Cases of hemiplegia relieved by phosphorus are on record, but not from very reliable sources. It is contraindicated in acute irritative conditions, but in chronic stages should be tried, particularly if exhaustion be a prominent symptom. I agree, generally, with Le-maire, who has summarized the modern use of it for paralysis, and finds that, in local palsies after severe illness, or from anaemia or hemorrhage, it has a general tonic, stimulant power, but not a specific curative effect, and is always uncertain. In paralysis dependent on severe organic disease, tumor, or hemorrhage in the nerve-centres, it cannot, of course, be relied upon, nor in hysterical palsy, although, in the last-named, I have sometimes seen advantage from it, and Dr. Hammond speaks well of a combination of zinc phosphide with strychnia. It is commonly useless in old paraplegia, in sclerosis, and in lead-palsy; and Mr. Sanger is almost alone in reporting paraplegia and paralysis agitans cured by the drug. I have, however, known it relieve formication in paralyzed parts. It has been found of service in recent ataxy and in mercurial palsy (tremor), and its advantage has been distinct in functional derangement with adynamia, and in some slight structural lesions when inflammation, fever, and cerebral excitement were absent (Bulletin General de Thera-peutique, September, 1875). The dose recommended is about one milligramme (1/65 gr.). For intra-ocular paralysis it was used by Tavignot, externally and internally.

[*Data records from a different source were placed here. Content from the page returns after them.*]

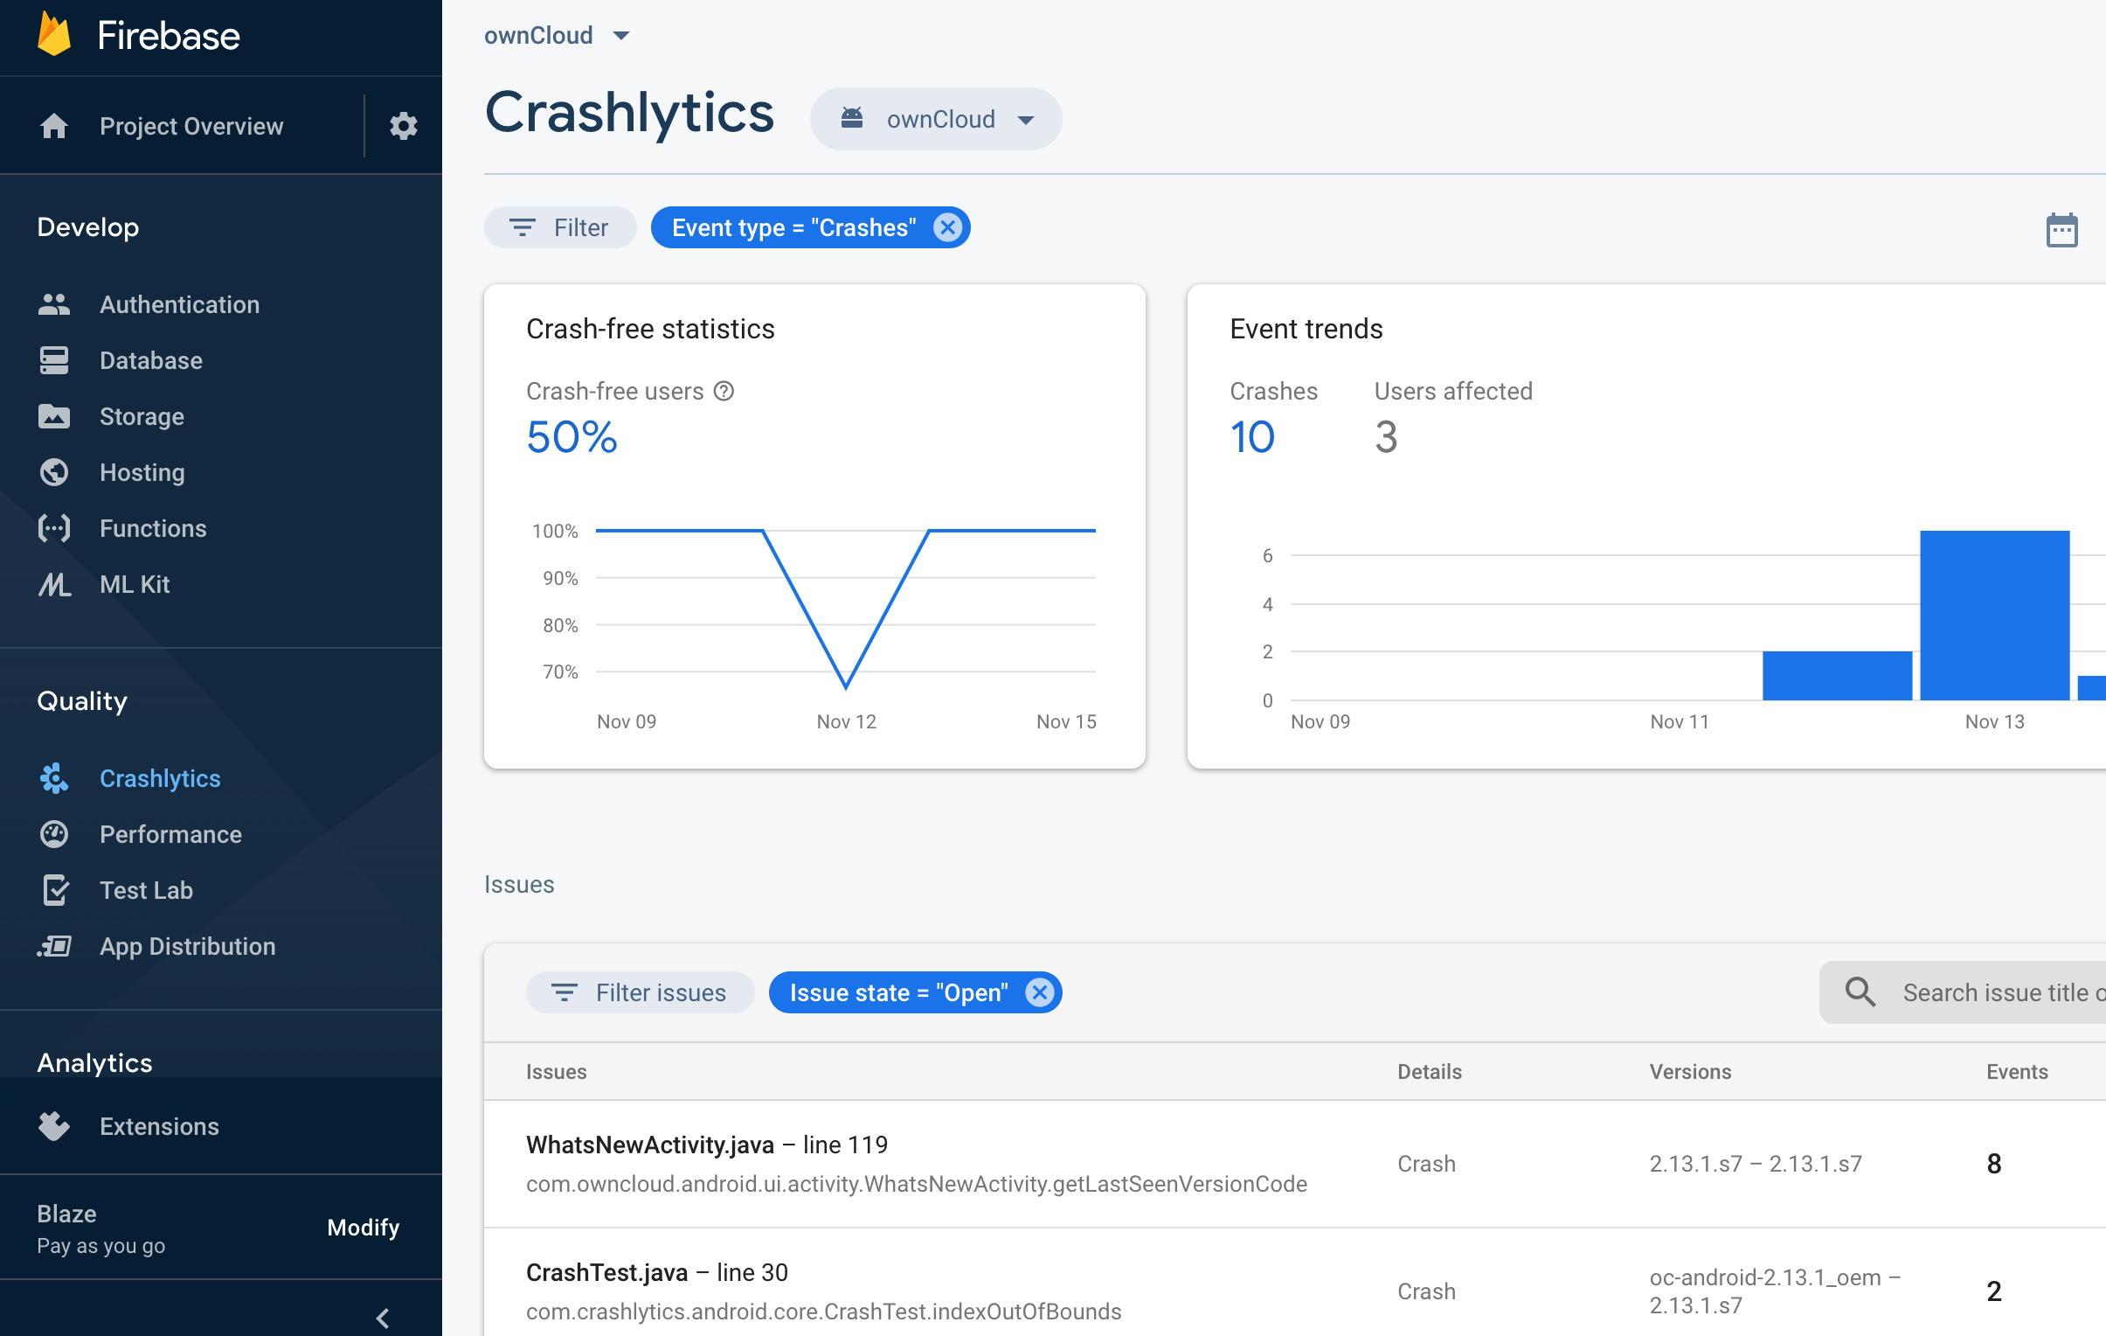This screenshot has width=2106, height=1336.
Task: Click the Extensions puzzle icon
Action: 54,1126
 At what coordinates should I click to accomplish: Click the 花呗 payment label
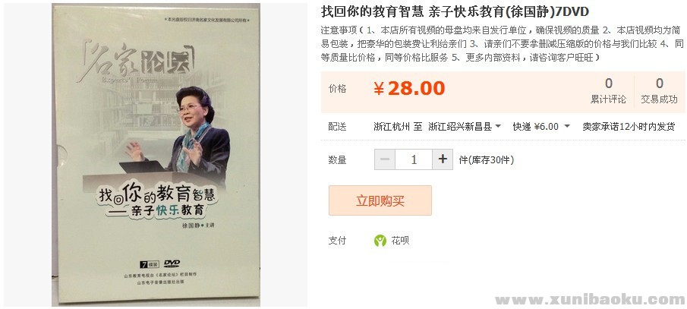pyautogui.click(x=400, y=241)
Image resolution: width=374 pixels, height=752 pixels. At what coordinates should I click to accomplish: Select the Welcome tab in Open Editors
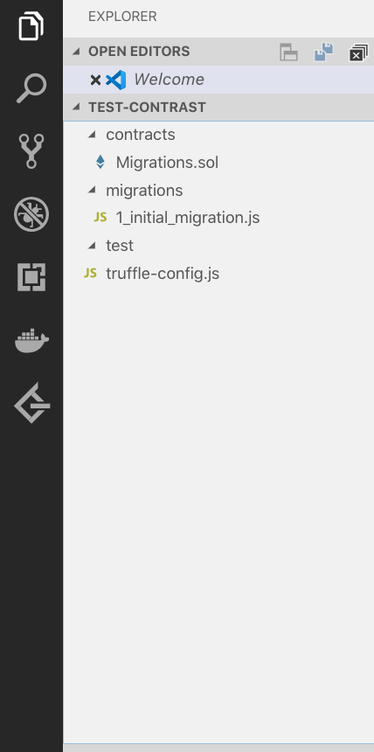pos(169,80)
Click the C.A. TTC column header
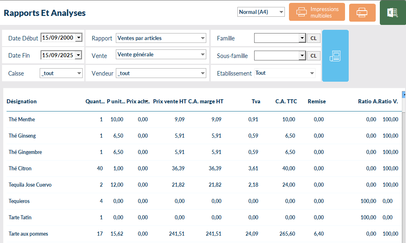This screenshot has width=406, height=243. pyautogui.click(x=286, y=102)
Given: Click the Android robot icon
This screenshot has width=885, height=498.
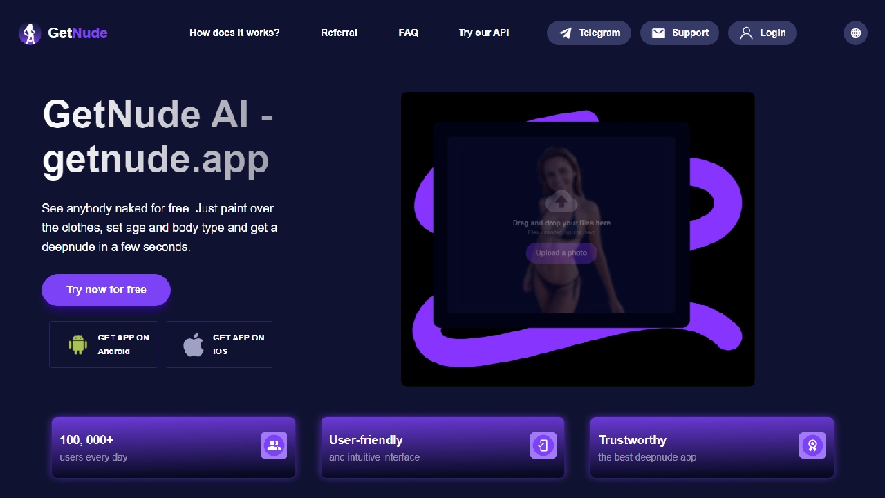Looking at the screenshot, I should click(78, 344).
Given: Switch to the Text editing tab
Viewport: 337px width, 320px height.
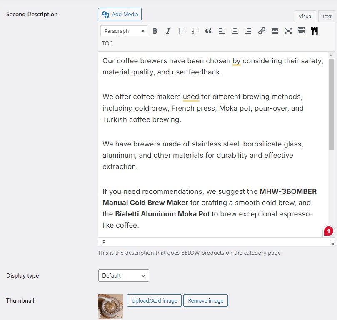Looking at the screenshot, I should pos(327,16).
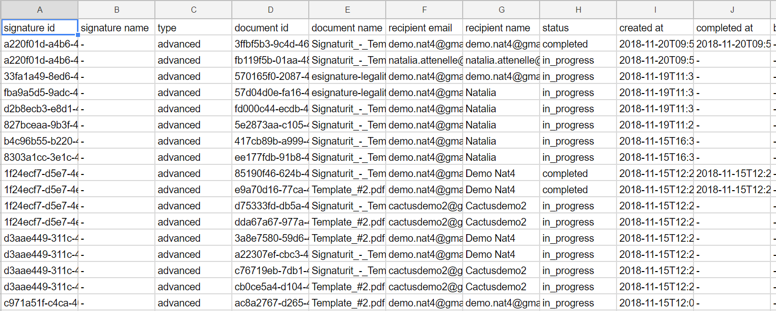Select the 'completed at' header cell
This screenshot has height=311, width=776.
[x=732, y=28]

Cases of this disorder recorded as cured by the use of iodides were probably dependent on syphilitic deposits, or inflammatory or rheumatic effusions pressing upon nerve-trunks. In such cases it is certainly possible for these remedies to produce the necessary absorption and consequent cure.
Muscular Paralysis, acute and general in character, has sometimes yielded to the iodides in a remarkable manner, as instanced in a case of Dr. Murchison's (Lancet, ii., 1867). The man, aged twenty-six, had gradual loss of power and wasting first of the left, then of the right limbs, and then of respiratory muscles, and apparently progressive paralysis, with moderate pain, and no cerebral symptoms; he got worse under iron, arsenic, and galvanism, but improved markedly under iodide. Another case is given in Medical Times, ii., 1863; both were connected, probably, with a spinal meningitis.
Cerebral Palsy is not usually treated by iodides, but Dr. Sieveking considers that advantage may be derived from their eliminant action after acute symptoms have subsided (Medical Times, i., 1857). They may act usefully by regulating and equalizing the circulation, as well as by aiding absorption of any inflammatory products.